Material for the task:
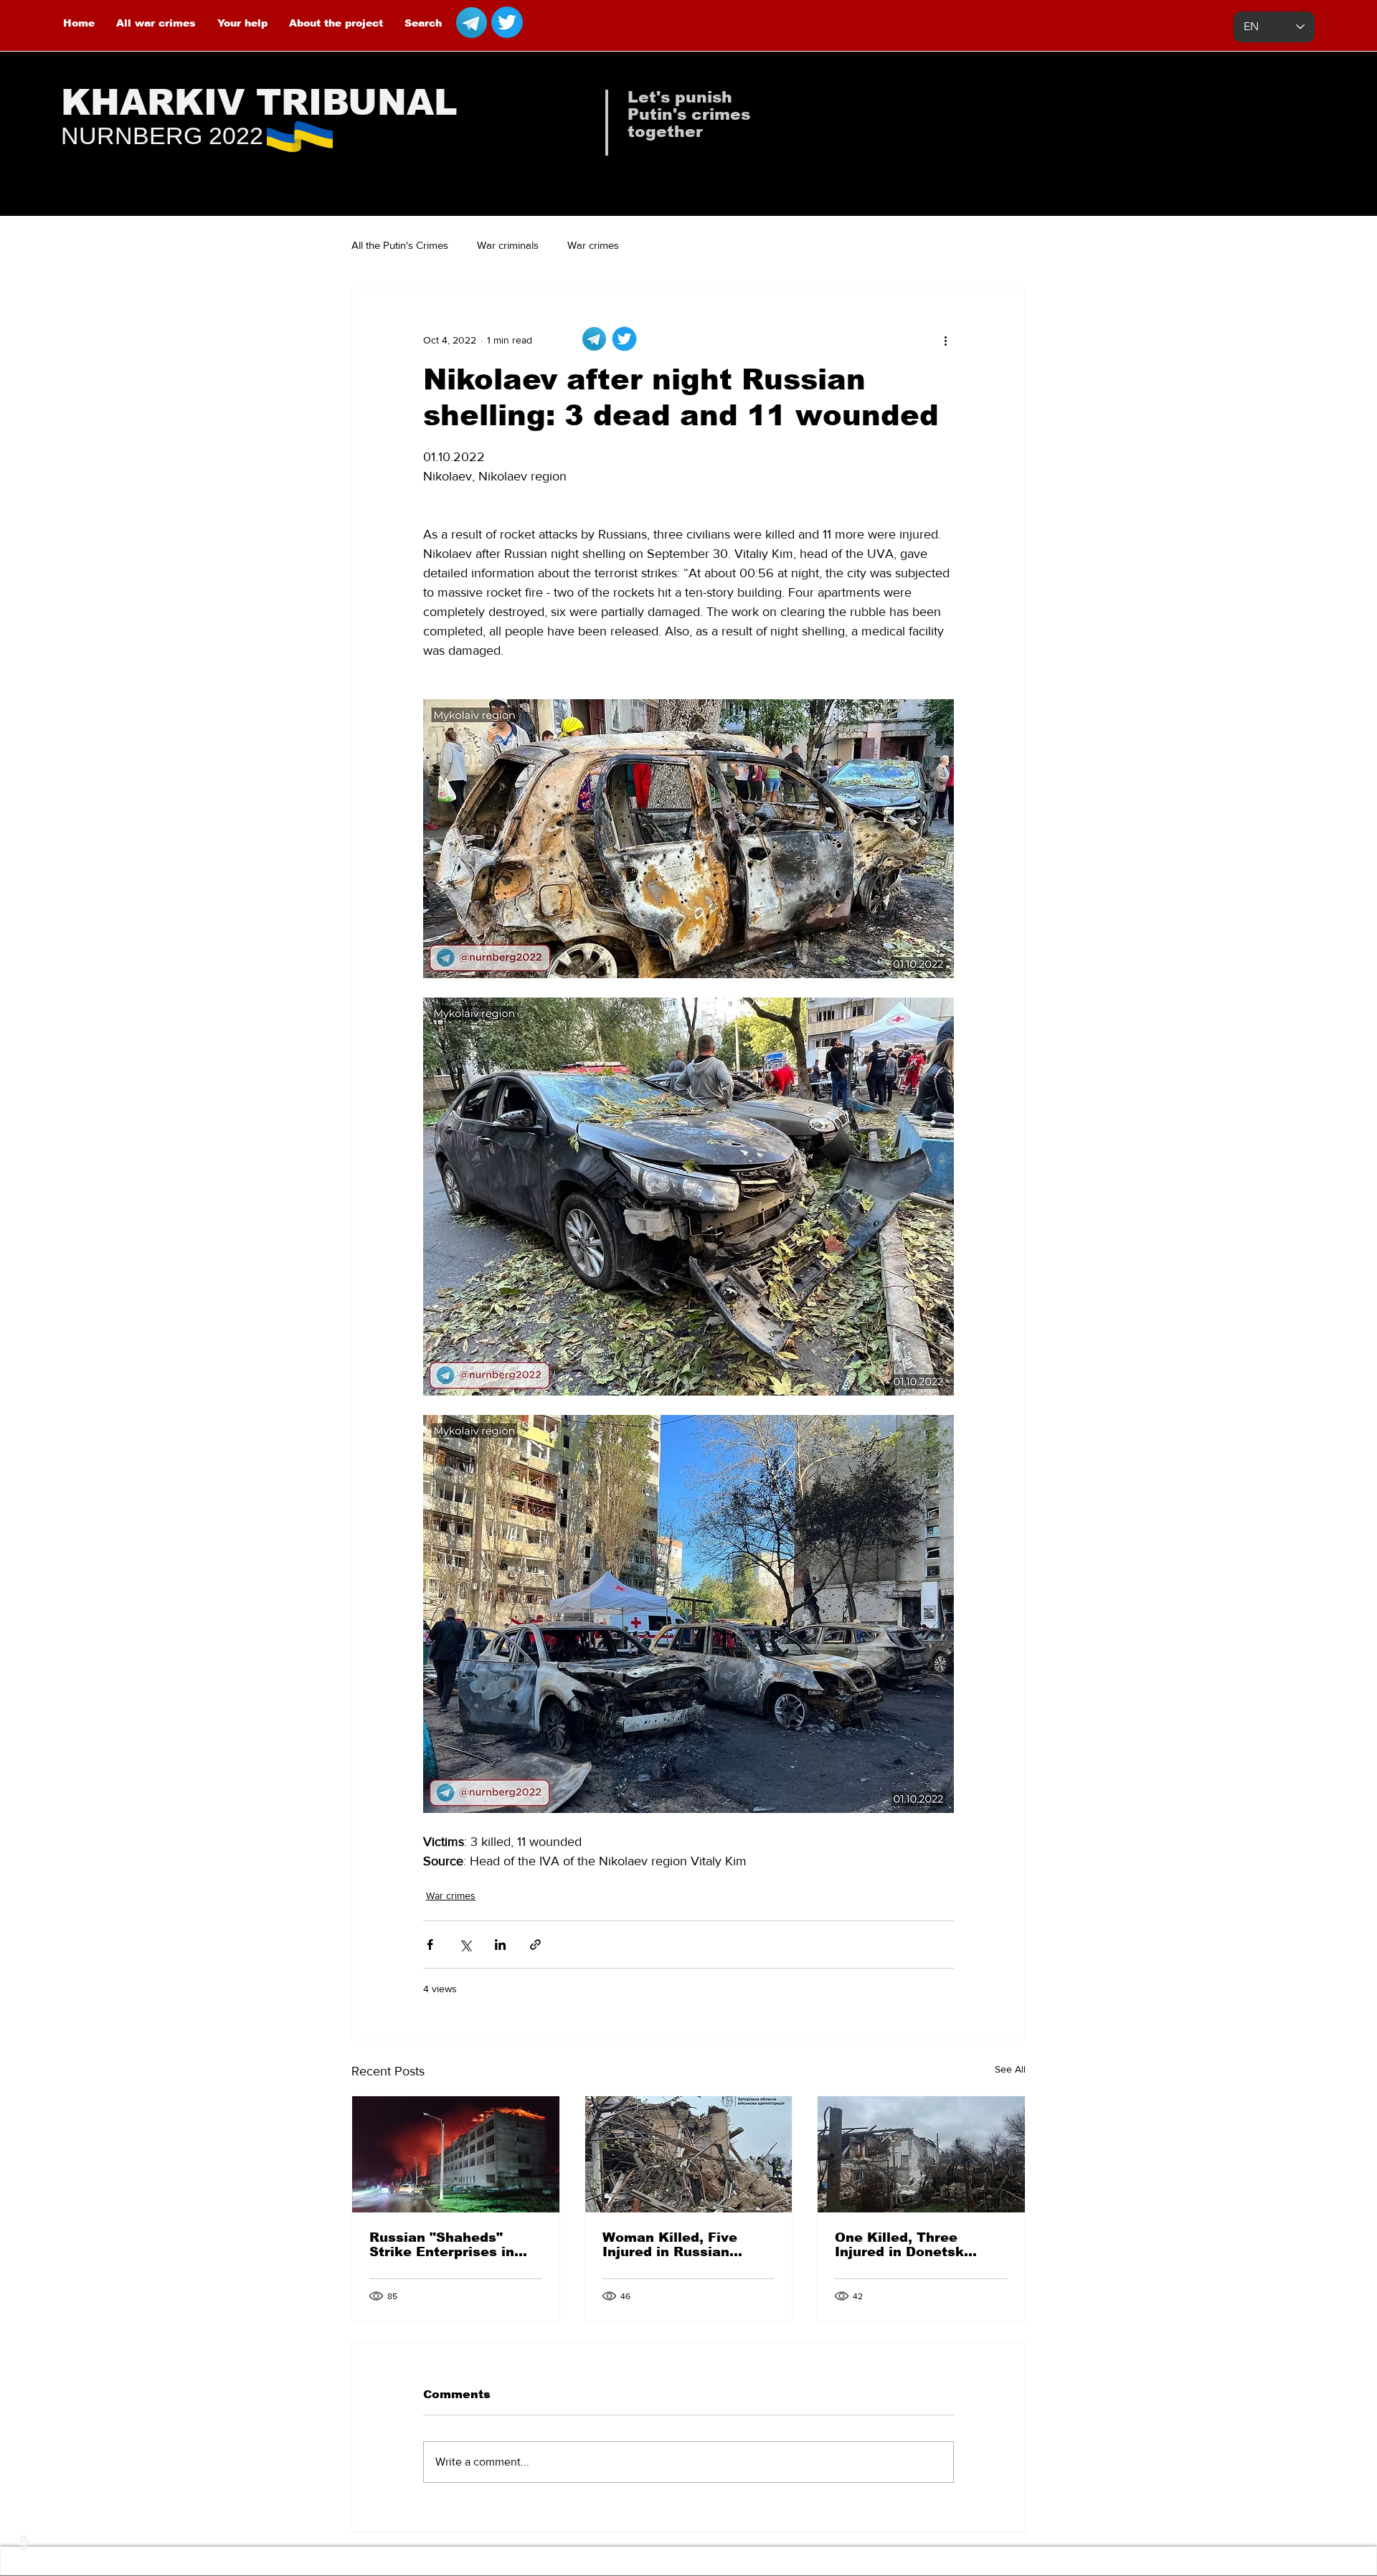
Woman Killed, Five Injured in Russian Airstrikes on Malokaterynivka (669, 2244)
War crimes (593, 245)
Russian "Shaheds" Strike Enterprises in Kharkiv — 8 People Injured (441, 2244)
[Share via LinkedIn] (500, 1944)
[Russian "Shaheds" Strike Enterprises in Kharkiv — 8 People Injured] (455, 2154)
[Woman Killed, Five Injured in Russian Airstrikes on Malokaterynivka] (688, 2154)
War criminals (508, 245)
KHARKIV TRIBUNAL (259, 102)
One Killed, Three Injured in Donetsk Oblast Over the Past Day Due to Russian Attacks (908, 2244)
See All (1010, 2069)
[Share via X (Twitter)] (465, 1944)
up (22, 2543)
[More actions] (945, 340)
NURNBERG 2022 (162, 135)
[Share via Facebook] (430, 1944)
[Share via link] (535, 1944)
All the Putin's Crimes (399, 245)
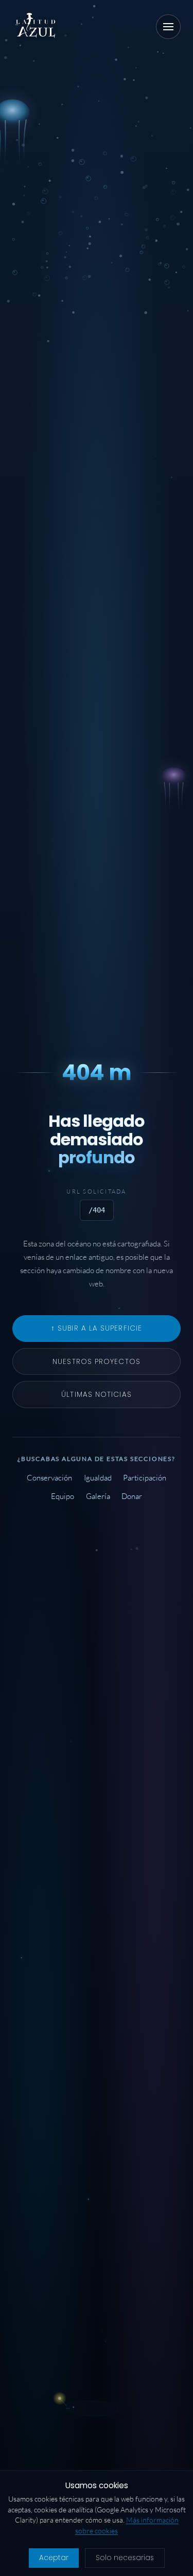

Exercise: Search the data above for the string "Woman". Report every line where it is found.

Result:
Woman Killed, Five Injured in Russian Airstrikes on Malokaterynivka (669, 2244)
[Woman Killed, Five Injured in Russian Airstrikes on Malokaterynivka] (688, 2154)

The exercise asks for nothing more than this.